19-06-2026 12:00:00 AM
Metro India News | Hyderabad
A growing controversy has erupted in Telangana over alleged pending payments to liquor manufacturing companies, with industry sources claiming that the state government owes Rs. 3,725.73 crore for supplies made over the past four months, even as the liquor trade operates under a strict cash-and-carry system from top to bottom.
According to the established system, the liquor business in the state runs entirely on advance payments. Retail outlets such as wine shops, bars, and restaurants purchase stocks from the Telangana State Beverages Corporation Limited (TSBCL) only after making upfront payments. Consumers too pay immediately at the point of purchase. In turn, the Beverages Corporation collects money in advance from retailers before releasing supplies, maintaining a cash-and-carry cycle throughout the retail chain.
However, despite this structure, private liquor manufacturing companies claim they have not received payments from the government for over four months. Industry representatives say that while supplies continued based on official orders, payments were cleared only until the first week of December 2025. Since then, no further payments have been released.

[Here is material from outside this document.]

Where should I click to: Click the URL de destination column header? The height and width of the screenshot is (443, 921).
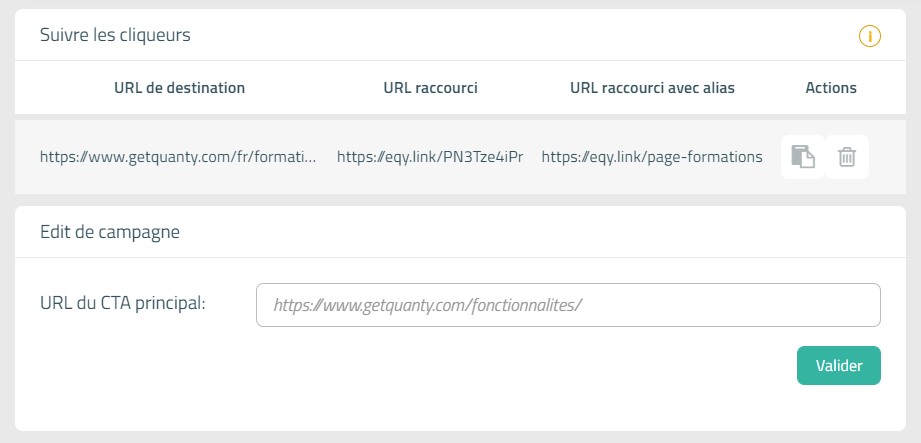click(179, 88)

By the first week of April 2026, outstanding dues reportedly climbed to Rs. 3,725.73 crore, sparking concern among suppliers. Manufacturers argue that the continuous supply of liquor to the state has been maintained, but the corresponding payments have been delayed without explanation, putting severe financial pressure on companies.

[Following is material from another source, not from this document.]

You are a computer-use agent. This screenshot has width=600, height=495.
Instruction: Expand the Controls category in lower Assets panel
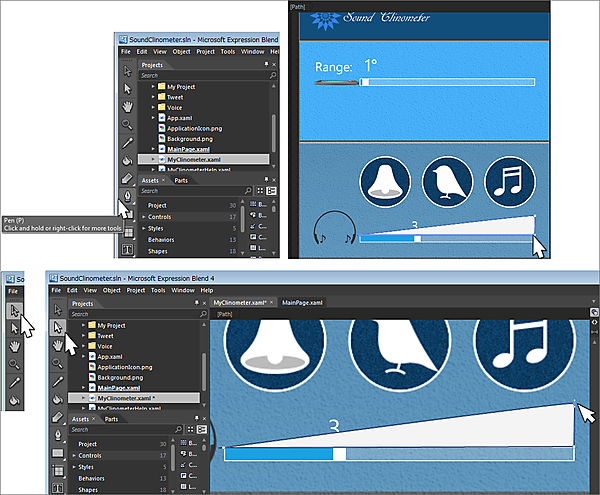click(73, 455)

Leading industry bodies, including the Brewers Association of India (BAI), the International Spirits and Wines Association of India (ISWAI), and the Confederation of Indian Alcoholic Beverage Companies (CIABC), have reportedly written to the government seeking immediate clearance of all pending dues. They have warned that if delays continue, total arrears could cross Rs. 5,000 crore in the coming months due to ongoing supplies and accumulated bills.
The situation has also triggered questions over how liquor revenue generated in a cash-based system is being managed. Industry stakeholders argue that while the state continues to earn significant income through excise duties and margins at multiple levels, funds meant for supplier payments appear to be delayed or diverted toward other government expenditures.
Companies have urged the government to clear all outstanding bills immediately, stating that prolonged delays are increasing financial strain due to mounting interest costs. They emphasized that while the government has the right to use revenue for public needs, supplier payments should not be compromised under any circumstances.